Source material:

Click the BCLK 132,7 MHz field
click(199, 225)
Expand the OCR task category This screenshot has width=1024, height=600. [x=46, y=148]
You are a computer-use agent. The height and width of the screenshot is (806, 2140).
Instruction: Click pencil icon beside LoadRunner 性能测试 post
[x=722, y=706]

--

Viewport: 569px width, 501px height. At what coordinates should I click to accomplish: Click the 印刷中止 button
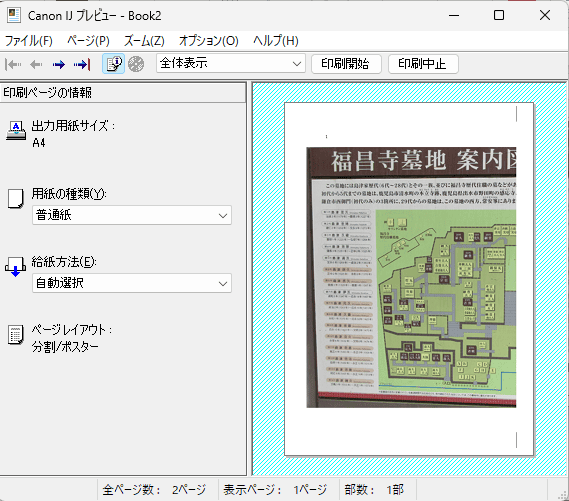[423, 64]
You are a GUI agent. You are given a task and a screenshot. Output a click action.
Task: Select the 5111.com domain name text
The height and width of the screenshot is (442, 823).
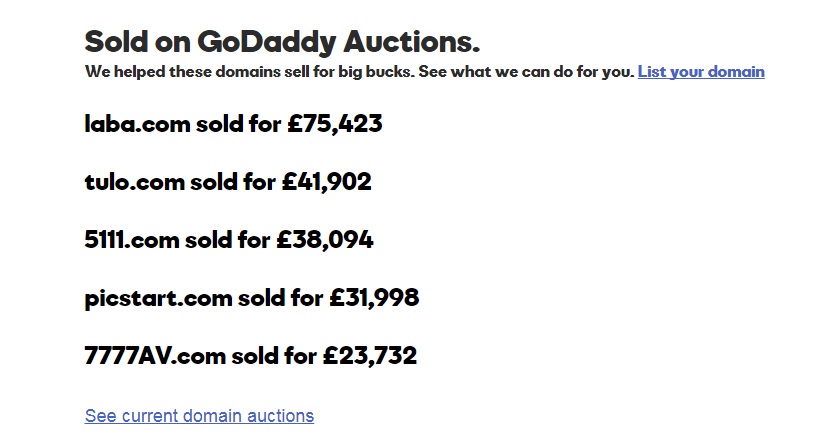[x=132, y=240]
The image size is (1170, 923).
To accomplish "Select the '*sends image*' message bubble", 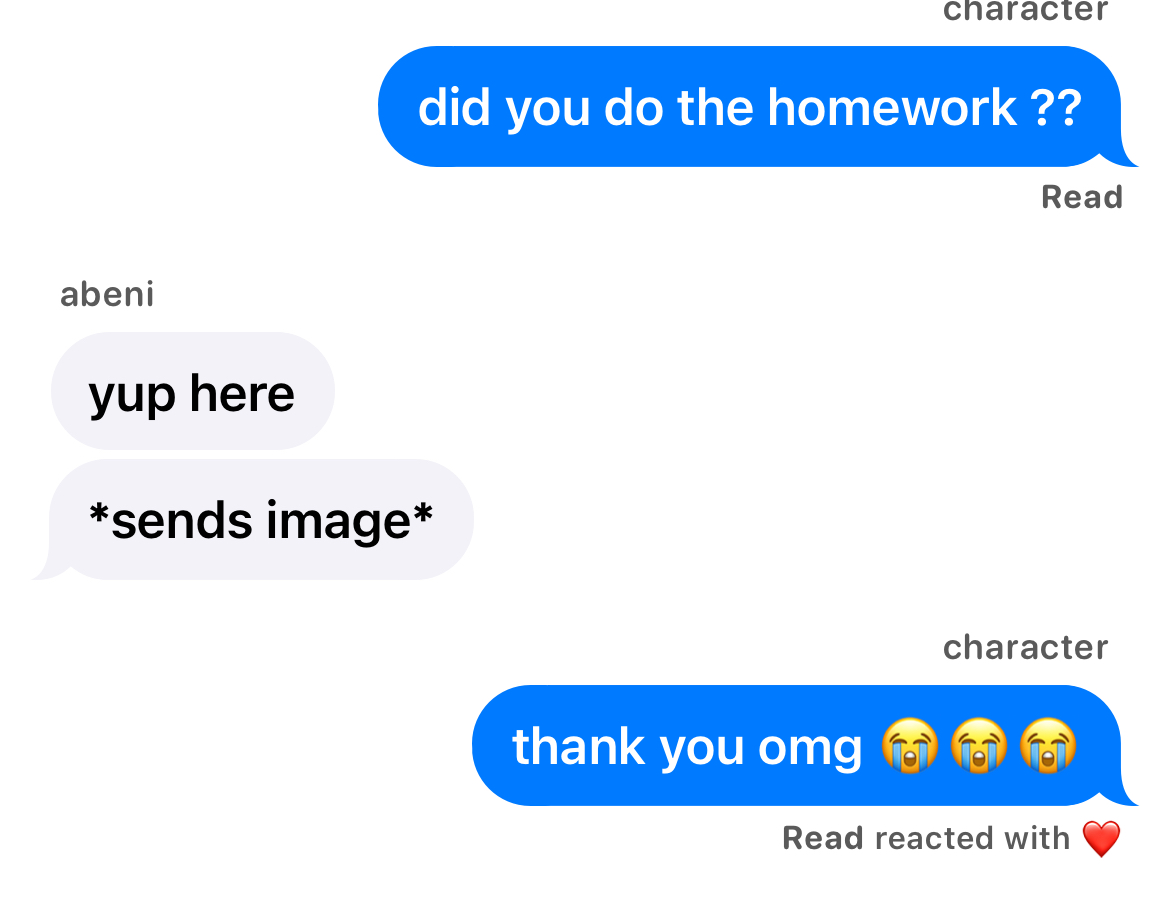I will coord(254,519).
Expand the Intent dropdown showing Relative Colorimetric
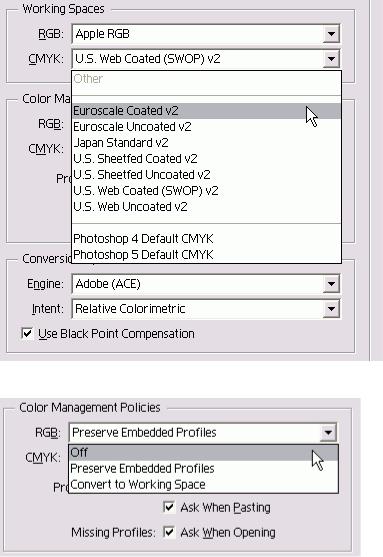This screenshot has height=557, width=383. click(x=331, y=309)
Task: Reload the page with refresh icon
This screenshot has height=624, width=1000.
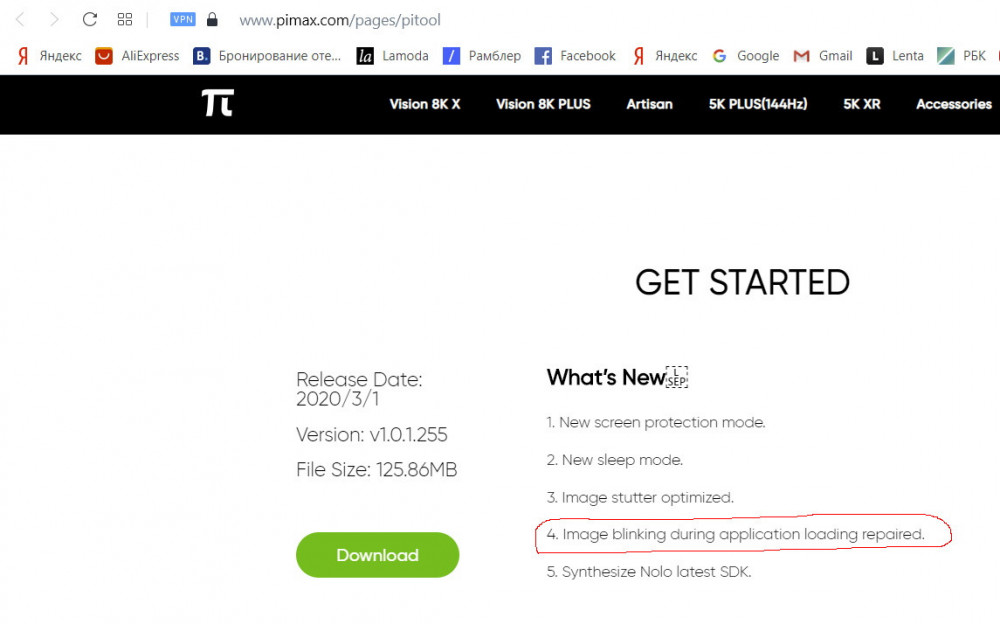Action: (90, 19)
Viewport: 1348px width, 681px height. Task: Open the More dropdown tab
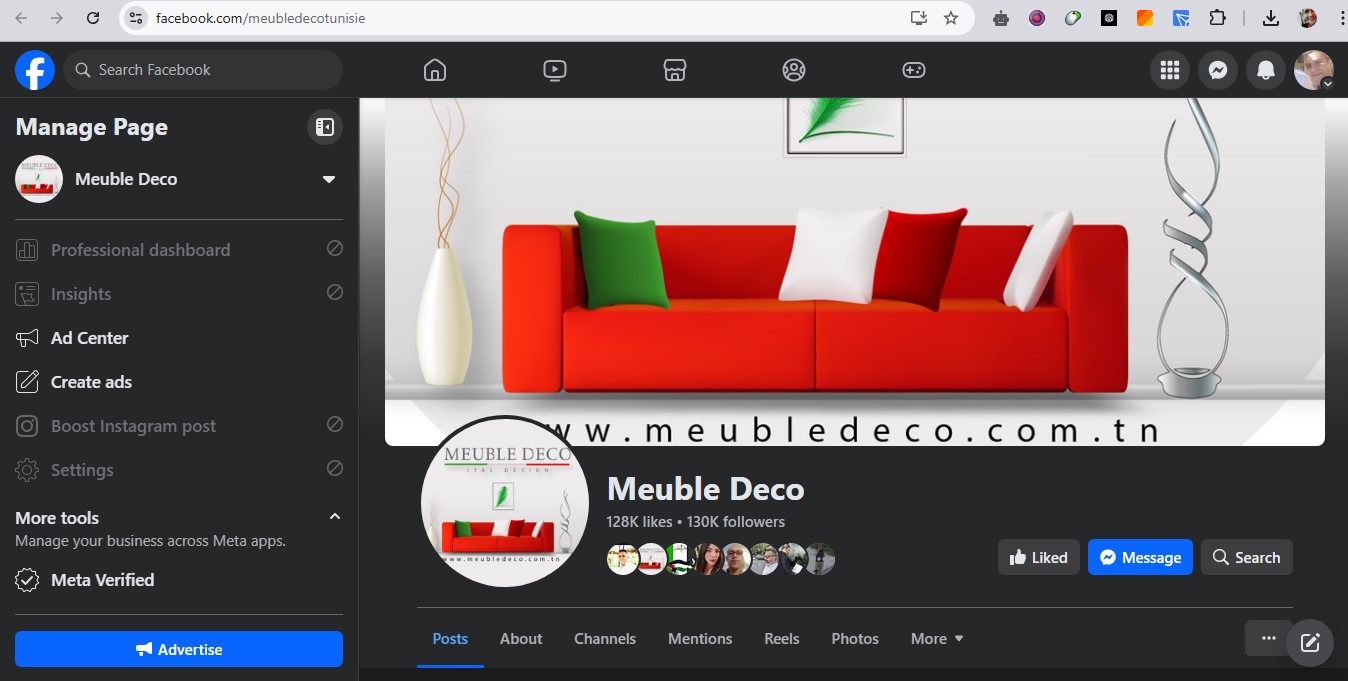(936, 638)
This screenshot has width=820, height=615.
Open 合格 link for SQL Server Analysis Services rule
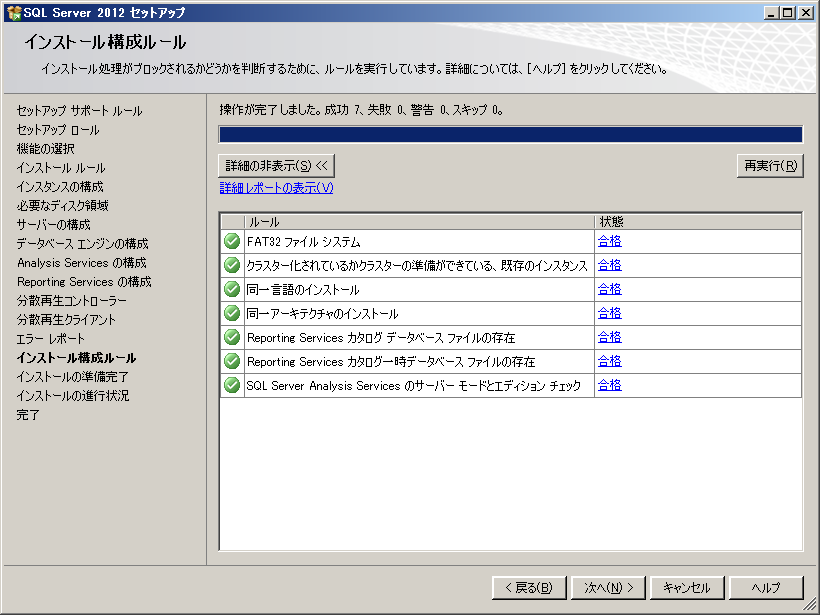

---

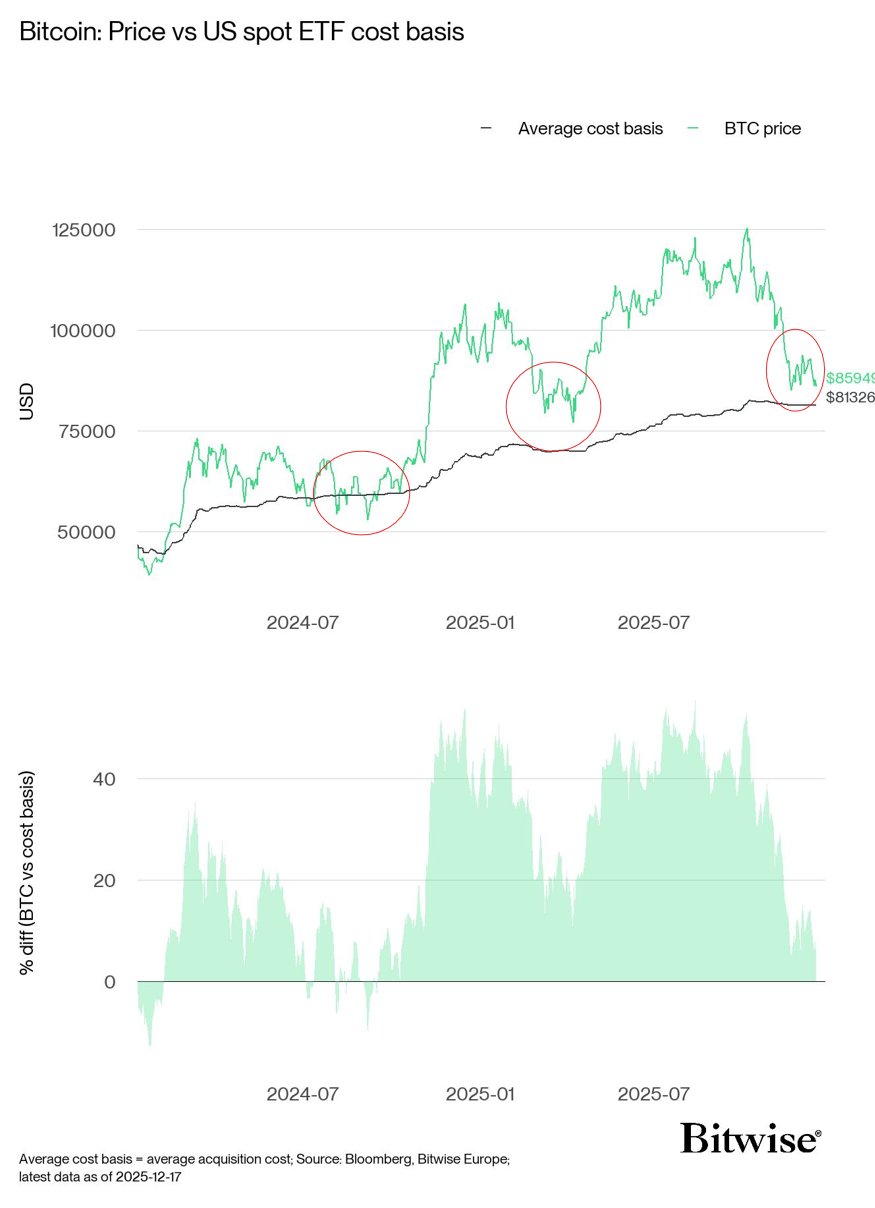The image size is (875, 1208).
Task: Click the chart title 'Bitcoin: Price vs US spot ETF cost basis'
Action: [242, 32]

Problem details:
Up in the listing, locate the line with "Viewport: 569px width, 501px"; print it and every line after it down to the line with "Task: Select the 5111.com domain name text", which is included too. Skip the pictures.

Solved exercise:
Viewport: 569px width, 501px height. At what coordinates should I click to accomplish: Click the 印刷中止 button
[423, 64]
You are a GUI agent. You are given a task and a screenshot. Output a click action.
Task: Select the 5111.com domain name text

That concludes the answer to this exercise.